For the listing below, output exactly the lines from the line with "The image size is (637, 377)." up to and including the line with "Given: Switch chart to Tasa Contacto tab", and no other lines.

..........

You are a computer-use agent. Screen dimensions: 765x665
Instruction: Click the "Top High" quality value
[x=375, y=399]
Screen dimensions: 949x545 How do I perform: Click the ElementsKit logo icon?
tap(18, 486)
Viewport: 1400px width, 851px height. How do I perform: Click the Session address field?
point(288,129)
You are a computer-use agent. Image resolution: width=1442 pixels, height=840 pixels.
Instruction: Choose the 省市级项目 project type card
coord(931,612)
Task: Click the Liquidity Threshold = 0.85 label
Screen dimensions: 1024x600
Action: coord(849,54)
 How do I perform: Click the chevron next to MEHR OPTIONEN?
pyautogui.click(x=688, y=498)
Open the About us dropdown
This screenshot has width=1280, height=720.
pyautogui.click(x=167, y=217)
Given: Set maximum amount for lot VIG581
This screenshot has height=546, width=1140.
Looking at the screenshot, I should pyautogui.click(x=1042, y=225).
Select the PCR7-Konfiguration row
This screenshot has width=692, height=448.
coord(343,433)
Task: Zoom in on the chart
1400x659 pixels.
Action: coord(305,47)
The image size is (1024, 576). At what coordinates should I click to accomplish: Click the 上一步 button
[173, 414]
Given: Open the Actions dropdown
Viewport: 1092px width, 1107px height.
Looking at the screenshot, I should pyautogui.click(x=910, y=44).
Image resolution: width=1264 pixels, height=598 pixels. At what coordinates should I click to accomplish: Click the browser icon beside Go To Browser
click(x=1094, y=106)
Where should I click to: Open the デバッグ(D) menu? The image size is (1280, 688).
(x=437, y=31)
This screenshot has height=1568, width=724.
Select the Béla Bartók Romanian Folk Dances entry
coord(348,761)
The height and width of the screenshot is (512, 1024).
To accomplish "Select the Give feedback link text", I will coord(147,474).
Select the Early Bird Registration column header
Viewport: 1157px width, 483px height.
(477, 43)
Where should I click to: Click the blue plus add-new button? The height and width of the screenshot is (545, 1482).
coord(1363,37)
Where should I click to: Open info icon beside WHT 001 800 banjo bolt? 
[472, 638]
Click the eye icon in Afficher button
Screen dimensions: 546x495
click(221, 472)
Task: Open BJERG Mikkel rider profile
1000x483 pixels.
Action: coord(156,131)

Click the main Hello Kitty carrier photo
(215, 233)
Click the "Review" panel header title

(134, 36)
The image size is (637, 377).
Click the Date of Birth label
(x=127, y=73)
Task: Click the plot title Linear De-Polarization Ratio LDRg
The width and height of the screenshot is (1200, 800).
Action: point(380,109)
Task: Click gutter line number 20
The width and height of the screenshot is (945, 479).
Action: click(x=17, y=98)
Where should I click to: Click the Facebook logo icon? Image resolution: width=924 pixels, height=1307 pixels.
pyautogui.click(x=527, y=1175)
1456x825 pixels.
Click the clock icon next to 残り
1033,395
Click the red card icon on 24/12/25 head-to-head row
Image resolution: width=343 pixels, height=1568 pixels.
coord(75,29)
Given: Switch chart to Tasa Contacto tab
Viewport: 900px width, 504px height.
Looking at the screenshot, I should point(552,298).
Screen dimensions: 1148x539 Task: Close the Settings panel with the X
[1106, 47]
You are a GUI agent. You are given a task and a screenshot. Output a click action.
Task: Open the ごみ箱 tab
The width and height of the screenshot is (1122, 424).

..........

--- SOLUTION FOR THIS PROBLEM ---
The image size is (637, 377).
Click the Date of Birth label
(x=127, y=73)
Task: Click the plot title Linear De-Polarization Ratio LDRg
The width and height of the screenshot is (1200, 800).
Action: point(380,109)
Task: Click gutter line number 20
The width and height of the screenshot is (945, 479).
Action: click(x=17, y=98)
Where should I click to: Click the Facebook logo icon? Image resolution: width=924 pixels, height=1307 pixels.
pyautogui.click(x=527, y=1175)
1456x825 pixels.
Click the clock icon next to 残り
1033,395
Click the red card icon on 24/12/25 head-to-head row
Image resolution: width=343 pixels, height=1568 pixels.
coord(75,29)
Given: Switch chart to Tasa Contacto tab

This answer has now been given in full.